-------- Information shown

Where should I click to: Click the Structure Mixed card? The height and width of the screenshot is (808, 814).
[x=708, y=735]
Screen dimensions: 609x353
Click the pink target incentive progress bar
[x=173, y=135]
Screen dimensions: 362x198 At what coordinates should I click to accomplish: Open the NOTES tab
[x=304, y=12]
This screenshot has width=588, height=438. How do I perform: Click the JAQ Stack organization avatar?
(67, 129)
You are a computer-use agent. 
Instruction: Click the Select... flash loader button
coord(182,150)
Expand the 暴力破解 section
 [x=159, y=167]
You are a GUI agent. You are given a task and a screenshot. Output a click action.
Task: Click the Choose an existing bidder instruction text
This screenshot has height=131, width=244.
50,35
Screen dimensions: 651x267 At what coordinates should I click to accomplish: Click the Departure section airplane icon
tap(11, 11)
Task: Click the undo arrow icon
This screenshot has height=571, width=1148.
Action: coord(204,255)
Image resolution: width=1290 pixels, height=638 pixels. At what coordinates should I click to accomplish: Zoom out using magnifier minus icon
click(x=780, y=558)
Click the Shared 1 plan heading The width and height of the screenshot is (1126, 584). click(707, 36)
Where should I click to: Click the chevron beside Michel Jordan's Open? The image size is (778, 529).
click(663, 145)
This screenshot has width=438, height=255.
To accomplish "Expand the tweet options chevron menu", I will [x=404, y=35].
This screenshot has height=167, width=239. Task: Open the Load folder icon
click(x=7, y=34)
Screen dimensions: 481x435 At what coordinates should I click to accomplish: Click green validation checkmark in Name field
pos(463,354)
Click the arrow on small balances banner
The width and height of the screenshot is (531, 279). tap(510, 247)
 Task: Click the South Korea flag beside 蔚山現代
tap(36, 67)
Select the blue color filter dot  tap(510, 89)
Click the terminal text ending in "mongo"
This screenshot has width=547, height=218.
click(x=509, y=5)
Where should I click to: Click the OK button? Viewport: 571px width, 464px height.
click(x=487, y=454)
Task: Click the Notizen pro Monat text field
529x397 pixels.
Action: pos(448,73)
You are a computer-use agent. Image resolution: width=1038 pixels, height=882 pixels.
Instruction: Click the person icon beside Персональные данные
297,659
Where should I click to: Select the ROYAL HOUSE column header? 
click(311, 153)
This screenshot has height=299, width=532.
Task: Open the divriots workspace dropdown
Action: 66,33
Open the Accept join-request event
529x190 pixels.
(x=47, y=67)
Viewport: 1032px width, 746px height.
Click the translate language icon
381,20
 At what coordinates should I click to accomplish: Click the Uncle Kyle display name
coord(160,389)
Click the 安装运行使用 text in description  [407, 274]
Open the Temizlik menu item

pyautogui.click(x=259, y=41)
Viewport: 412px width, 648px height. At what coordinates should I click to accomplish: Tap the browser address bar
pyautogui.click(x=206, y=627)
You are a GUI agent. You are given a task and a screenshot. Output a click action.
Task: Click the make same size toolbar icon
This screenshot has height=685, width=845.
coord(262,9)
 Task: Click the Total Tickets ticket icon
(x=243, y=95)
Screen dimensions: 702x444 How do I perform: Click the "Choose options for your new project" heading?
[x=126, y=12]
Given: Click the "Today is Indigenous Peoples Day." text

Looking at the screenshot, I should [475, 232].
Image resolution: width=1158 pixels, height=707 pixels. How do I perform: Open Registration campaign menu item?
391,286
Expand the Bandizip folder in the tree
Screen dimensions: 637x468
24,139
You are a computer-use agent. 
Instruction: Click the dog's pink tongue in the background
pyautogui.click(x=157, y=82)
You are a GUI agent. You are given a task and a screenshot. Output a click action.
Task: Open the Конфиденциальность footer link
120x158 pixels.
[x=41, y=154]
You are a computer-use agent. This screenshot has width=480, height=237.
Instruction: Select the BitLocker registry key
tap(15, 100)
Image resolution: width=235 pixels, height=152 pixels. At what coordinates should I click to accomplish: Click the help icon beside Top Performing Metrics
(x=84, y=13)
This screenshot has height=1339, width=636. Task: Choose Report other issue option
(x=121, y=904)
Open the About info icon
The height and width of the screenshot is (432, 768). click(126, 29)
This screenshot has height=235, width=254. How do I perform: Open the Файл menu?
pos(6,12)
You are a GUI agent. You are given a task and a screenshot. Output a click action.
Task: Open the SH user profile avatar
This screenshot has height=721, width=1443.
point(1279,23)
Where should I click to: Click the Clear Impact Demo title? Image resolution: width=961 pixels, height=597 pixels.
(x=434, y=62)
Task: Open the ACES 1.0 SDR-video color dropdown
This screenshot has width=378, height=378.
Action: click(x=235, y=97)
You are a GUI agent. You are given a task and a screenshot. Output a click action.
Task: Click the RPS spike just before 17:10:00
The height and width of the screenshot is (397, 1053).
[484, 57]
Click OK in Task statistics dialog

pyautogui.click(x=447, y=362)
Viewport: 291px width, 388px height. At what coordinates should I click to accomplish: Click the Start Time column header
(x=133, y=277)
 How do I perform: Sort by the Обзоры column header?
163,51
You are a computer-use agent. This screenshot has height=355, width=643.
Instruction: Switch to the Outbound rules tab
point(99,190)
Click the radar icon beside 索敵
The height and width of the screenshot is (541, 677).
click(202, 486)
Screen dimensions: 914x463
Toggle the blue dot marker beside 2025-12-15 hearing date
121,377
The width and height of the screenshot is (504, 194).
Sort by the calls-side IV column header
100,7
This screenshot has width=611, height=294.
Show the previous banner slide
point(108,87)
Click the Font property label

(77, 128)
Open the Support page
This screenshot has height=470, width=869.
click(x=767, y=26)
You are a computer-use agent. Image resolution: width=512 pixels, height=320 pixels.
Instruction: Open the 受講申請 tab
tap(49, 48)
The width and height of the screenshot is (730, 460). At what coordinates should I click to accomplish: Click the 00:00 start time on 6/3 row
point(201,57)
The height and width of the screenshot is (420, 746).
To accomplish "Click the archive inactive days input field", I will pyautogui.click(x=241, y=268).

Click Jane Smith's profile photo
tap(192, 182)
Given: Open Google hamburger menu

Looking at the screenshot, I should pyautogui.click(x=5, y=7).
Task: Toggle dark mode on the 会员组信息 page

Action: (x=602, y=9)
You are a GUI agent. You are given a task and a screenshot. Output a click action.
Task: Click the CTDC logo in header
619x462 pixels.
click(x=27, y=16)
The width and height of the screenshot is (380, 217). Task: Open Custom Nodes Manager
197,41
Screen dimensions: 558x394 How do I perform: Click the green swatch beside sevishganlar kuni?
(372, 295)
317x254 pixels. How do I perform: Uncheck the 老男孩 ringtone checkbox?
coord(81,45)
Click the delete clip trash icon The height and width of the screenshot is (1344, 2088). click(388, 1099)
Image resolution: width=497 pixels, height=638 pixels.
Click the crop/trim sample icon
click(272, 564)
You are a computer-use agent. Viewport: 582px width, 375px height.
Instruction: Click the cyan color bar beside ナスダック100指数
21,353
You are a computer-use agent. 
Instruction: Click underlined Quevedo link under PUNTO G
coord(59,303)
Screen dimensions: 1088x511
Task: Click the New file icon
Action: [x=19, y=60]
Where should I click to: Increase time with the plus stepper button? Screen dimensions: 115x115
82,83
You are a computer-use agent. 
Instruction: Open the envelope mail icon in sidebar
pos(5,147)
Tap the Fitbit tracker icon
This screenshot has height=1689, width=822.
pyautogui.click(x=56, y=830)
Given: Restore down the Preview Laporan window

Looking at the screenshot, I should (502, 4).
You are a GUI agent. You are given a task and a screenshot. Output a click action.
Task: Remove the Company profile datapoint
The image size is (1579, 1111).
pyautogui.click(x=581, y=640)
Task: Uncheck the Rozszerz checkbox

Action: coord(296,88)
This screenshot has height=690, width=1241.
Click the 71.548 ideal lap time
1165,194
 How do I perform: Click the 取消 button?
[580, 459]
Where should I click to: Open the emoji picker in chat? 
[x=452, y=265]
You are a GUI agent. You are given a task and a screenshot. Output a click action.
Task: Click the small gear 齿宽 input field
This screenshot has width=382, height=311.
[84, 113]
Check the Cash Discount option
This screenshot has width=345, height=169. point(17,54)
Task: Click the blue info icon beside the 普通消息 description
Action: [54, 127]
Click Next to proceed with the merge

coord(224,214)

----------------

All that belongs in the answer is the lines from the start of the entries above through the line containing "This screenshot has width=438, height=255.", each given exactly.

Where should I click to: Click the Structure Mixed card? The height and width of the screenshot is (808, 814).
[x=708, y=735]
Screen dimensions: 609x353
Click the pink target incentive progress bar
[x=173, y=135]
Screen dimensions: 362x198 At what coordinates should I click to accomplish: Open the NOTES tab
[x=304, y=12]
This screenshot has width=588, height=438. How do I perform: Click the JAQ Stack organization avatar?
(67, 129)
You are a computer-use agent. 
Instruction: Click the Select... flash loader button
coord(182,150)
Expand the 暴力破解 section
 [x=159, y=167]
You are a GUI agent. You are given a task and a screenshot. Output a click action.
Task: Click the Choose an existing bidder instruction text
This screenshot has height=131, width=244.
50,35
Screen dimensions: 651x267 At what coordinates should I click to accomplish: Click the Departure section airplane icon
tap(11, 11)
Task: Click the undo arrow icon
This screenshot has height=571, width=1148.
Action: coord(204,255)
Image resolution: width=1290 pixels, height=638 pixels. At what coordinates should I click to accomplish: Zoom out using magnifier minus icon
click(x=780, y=558)
Click the Shared 1 plan heading The width and height of the screenshot is (1126, 584). click(707, 36)
Where should I click to: Click the chevron beside Michel Jordan's Open? The image size is (778, 529).
click(663, 145)
This screenshot has width=438, height=255.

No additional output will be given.